Please see the set of transform project conventions for details on general project conventions, transform configuration, testing and IDE set up.
This annotator applies heuristic rules from C4 https://jmlr.org/papers/volume21/20-074/20-074.pdf It follows the reference implementations from Tensorflow and Datatrove but, instead of filtering out data, it is annotated. Based on these annotations, data can be filtered later.
Apply C4 Quality filters
- Retain only lines that end in a terminal punctuation mark (! . " ?)
- Discard any page with fewer than 5 sentences and only retain lines that contain at least 3 words
- [NOT IMPLEMENTED] Remove any page that contained any word on the “List of Dirty, Naughty, Obscene or Otherwise Bad Words”
- Remove any line with the word Javascript.

__Provided data__.
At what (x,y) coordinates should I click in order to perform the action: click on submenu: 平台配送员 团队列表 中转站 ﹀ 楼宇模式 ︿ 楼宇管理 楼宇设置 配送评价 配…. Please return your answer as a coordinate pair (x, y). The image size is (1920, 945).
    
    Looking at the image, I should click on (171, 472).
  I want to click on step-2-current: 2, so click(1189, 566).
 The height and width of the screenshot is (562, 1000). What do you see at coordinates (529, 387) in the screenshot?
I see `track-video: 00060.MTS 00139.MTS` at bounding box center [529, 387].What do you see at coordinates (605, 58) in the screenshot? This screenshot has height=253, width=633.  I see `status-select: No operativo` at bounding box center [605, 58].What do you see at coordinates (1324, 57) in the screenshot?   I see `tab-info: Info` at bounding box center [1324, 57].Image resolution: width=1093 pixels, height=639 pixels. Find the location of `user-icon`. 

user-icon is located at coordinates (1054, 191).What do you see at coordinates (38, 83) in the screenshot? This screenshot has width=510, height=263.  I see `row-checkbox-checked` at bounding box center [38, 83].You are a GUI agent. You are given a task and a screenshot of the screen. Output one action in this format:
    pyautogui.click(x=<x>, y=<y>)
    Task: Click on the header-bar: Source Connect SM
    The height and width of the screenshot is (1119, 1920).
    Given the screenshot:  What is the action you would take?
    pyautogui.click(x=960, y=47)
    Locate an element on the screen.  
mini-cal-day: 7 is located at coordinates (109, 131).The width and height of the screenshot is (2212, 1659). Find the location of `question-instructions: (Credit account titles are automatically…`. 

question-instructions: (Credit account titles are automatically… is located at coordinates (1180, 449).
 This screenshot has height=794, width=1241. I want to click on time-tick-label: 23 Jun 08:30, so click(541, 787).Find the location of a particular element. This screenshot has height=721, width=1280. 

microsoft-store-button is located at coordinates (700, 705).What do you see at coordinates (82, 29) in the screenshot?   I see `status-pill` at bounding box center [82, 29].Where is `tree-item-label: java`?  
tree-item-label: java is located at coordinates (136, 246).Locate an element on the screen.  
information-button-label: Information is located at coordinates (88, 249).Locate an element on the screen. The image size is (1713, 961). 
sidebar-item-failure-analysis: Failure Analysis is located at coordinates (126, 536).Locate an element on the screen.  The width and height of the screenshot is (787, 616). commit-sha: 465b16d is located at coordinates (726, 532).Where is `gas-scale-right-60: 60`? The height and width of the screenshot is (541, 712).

__Exercise goal__.
Please copy the stretch of the C4 annotator text from "Please see the" through "be filtered later." word for word.

__Worked solution__.
Please see the set of transform project conventions for details on general project conventions, transform configuration, testing and IDE set up.
This annotator applies heuristic rules from C4 https://jmlr.org/papers/volume21/20-074/20-074.pdf It follows the reference implementations from Tensorflow and Datatrove but, instead of filtering out data, it is annotated. Based on these annotations, data can be filtered later.